1. Identification of Novel Peptides

The research team first constructed a high-coverage peptide sequencing reference library containing 11,668,944 open reading frames (ORFs). To identify novel peptides, they employed ultrafiltration tandem mass spectrometry (MS) technology. Through the analysis of normal gastric tissues, gastric cancer tissues, and cell lines, the team successfully identified 8,945 previously unannotated peptides, nearly half of which were derived from non-coding RNAs.

2. CRISPR Screening and Functional Validation

To further investigate the functions of these peptides, the team conducted CRISPR screening and identified 1,161 peptides associated with tumor cell proliferation. Based on screening scores, amino acid length, and other indicators, the team selected a subset of peptides for functional validation. Using methods such as FLAG-Knockin, they confirmed the existence and physiological functions of these peptides.

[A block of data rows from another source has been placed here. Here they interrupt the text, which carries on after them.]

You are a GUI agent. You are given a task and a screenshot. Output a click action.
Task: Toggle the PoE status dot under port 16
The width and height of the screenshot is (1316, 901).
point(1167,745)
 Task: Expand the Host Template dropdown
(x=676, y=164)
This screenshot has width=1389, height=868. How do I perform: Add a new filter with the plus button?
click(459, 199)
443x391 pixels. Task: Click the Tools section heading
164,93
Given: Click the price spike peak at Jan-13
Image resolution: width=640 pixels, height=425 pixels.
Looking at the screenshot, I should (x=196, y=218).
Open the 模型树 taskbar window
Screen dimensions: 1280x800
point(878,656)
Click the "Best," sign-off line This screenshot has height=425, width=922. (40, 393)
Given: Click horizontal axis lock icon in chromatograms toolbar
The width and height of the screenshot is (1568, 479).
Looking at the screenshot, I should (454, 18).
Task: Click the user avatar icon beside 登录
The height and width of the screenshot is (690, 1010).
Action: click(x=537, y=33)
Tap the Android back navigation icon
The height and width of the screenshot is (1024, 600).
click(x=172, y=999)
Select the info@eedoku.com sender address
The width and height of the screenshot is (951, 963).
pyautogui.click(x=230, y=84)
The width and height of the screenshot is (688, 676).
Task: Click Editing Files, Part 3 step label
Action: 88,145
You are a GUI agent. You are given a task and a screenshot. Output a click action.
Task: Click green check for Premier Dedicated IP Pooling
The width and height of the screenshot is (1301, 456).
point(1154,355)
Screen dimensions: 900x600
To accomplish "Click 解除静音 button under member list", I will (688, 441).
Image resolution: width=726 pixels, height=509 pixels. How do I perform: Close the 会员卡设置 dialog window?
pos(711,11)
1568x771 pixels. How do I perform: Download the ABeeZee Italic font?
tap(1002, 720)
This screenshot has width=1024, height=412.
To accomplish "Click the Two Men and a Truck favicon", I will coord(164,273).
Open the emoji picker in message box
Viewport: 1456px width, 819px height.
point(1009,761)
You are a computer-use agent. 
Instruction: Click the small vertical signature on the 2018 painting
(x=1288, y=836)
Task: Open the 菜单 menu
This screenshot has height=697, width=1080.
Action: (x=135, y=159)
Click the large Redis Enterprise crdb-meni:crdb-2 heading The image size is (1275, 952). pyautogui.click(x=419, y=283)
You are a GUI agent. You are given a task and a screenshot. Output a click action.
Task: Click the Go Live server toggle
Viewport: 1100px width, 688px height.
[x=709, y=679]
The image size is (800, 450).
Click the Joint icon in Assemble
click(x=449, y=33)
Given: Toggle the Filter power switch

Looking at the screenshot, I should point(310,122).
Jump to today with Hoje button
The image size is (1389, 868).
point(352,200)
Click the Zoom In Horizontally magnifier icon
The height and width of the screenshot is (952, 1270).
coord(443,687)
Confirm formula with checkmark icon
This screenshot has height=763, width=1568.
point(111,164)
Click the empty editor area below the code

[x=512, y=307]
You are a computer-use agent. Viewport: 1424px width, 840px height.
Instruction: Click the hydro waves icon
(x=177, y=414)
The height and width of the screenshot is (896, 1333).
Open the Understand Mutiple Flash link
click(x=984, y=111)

3. AI-Based Structure Prediction and Peptide-Protein Interaction Network Analysis

To further reveal the potential regulatory mechanisms of these peptides, the team constructed a framework based on artificial intelligence (AI) structure prediction and peptide-protein interaction networks. Through the analysis of the top 100 candidate peptides, they uncovered the diverse subcellular localization of these cancer-related peptides and their involvement in organelle-specific processes.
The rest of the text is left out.